# Trecho:

Em suma, há inconstitucionalidade no decreto n.1.480 por ferir o princípio da igualdade entre os servidores públicos, e não no desconto dos dias parados.
O Superior Tribunal de Justiça, bem antes da decisão do STF em 2007, reconheceu a liberdade de exercício da greve, entretanto entendeu que devem ser descontados os dias de ausência do servidor grevista. É o que se depreende da leitura da seguinte ementa:[40]
“CONSTITUCIONAL. ADMINISTRATIVO. PROFESSORES ESTADUAIS. GREVE. PARALISAÇÃO. DESCONTO DE VENCIMENTOS. O direito de greve assegurado na Carta Magna aos servidores públicos, embora pendente de regulamentação (art. 37, VII), pode ser exercido, o que não importa na paralisação dos serviços sem o consequente desconto da remuneração relativa aos dias de falta ao trabalho, à míngua de norma infraconstitucional definidora do assunto. Recurso desprovido.”
3.6 A questão da Negociação coletiva
A Constituição de 1988 não só positivou o direito de greve do servidor público, como também o direito à sindicalização, salvos aos militares (art. 142, VI). Todavia, em se tratando de firmar acordo ou convenção coletiva, decorrência lógica da negociação coletiva, o direito não foi conferido. A vedação expressa encontra-se no § 2º do art. 39 e, portanto, a negociação coletiva só é cabível no tocante aos empregados de empresa pública e sociedade de economia mista. Em face da impossibilidade supracitada, que constitui condição da ação, não há que se falar em dissídio coletivo.[41]
A maioria da doutrina brasileira defende a impossibilidade de acordos e convenções coletivas serem realizados sob os seguintes fundamentos:[42] Primeiramente, o princípio da supremacia do interesse público impede que a Administração Pública e o servidor público figurem em situação de paridade jurídica. Ao se ingressar no serviço público, sob o regime estatutário, permite-se à Administração Pública fixar unilateralmente as condições laborais. Ademais, diante do princípio da legalidade, a Administração Pública fica adstrita à lei e, portanto, qualquer vantagem ou aumento de remuneração só pode ser concedido mediante autorização específica na lei de diretrizes orçamentárias e prévia dotação orçamentária, não podendo exceder os limites na Lei de Responsabilidade Fiscal. Nesse sentido, dispõe o art. 37, X, (alterado pela EC n.19/98) exigindo que cada alteração de remuneração de cargo deverá ser feita por meio de edição de uma lei ordinária que trate desse assunto.

# Material:

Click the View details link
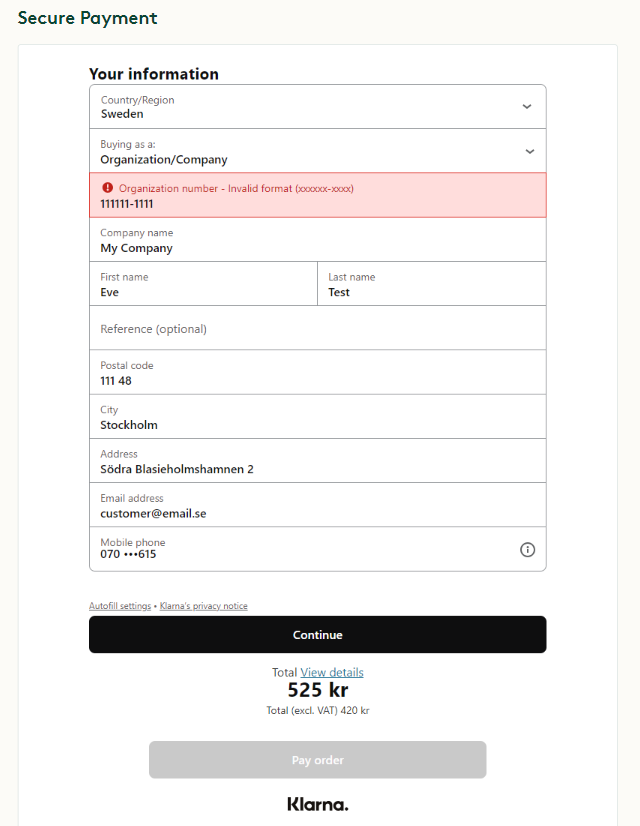The height and width of the screenshot is (826, 640). pos(332,672)
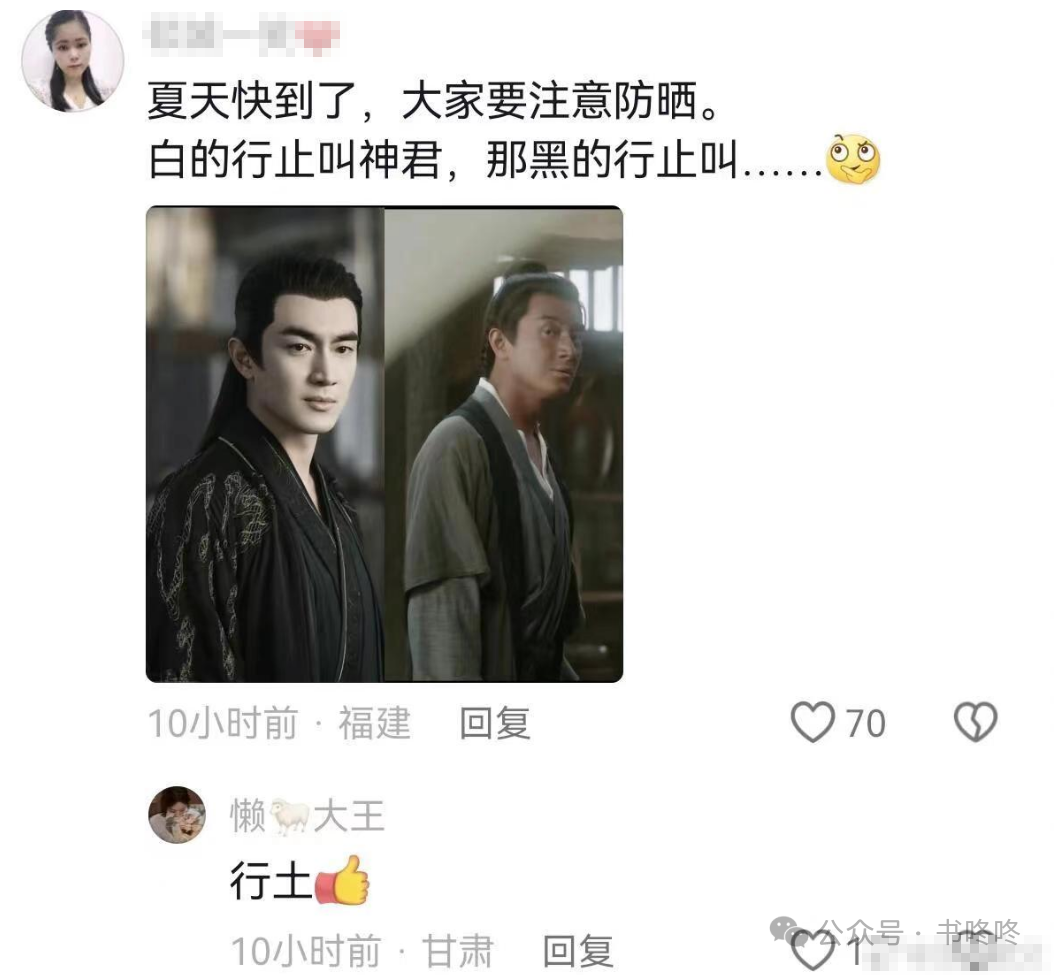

# Problema proposto:
Responda com base no trecho sobre greve e negociação coletiva no serviço público:
(a) Qual tribunal reconheceu a liberdade de exercício da greve bem antes da decisão do STF em 2007?
(b) Em que dispositivo da Constituição está a vedação expressa a acordo ou convenção coletiva para o servidor público?
(c) Qual emenda constitucional alterou o art. 37, X?
As linhas formam um material à parte, sem relação com o trecho.

# Resolução do exercício:
(a) O Superior Tribunal de Justiça.
(b) No § 2º do art. 39.
(c) A EC n.19/98.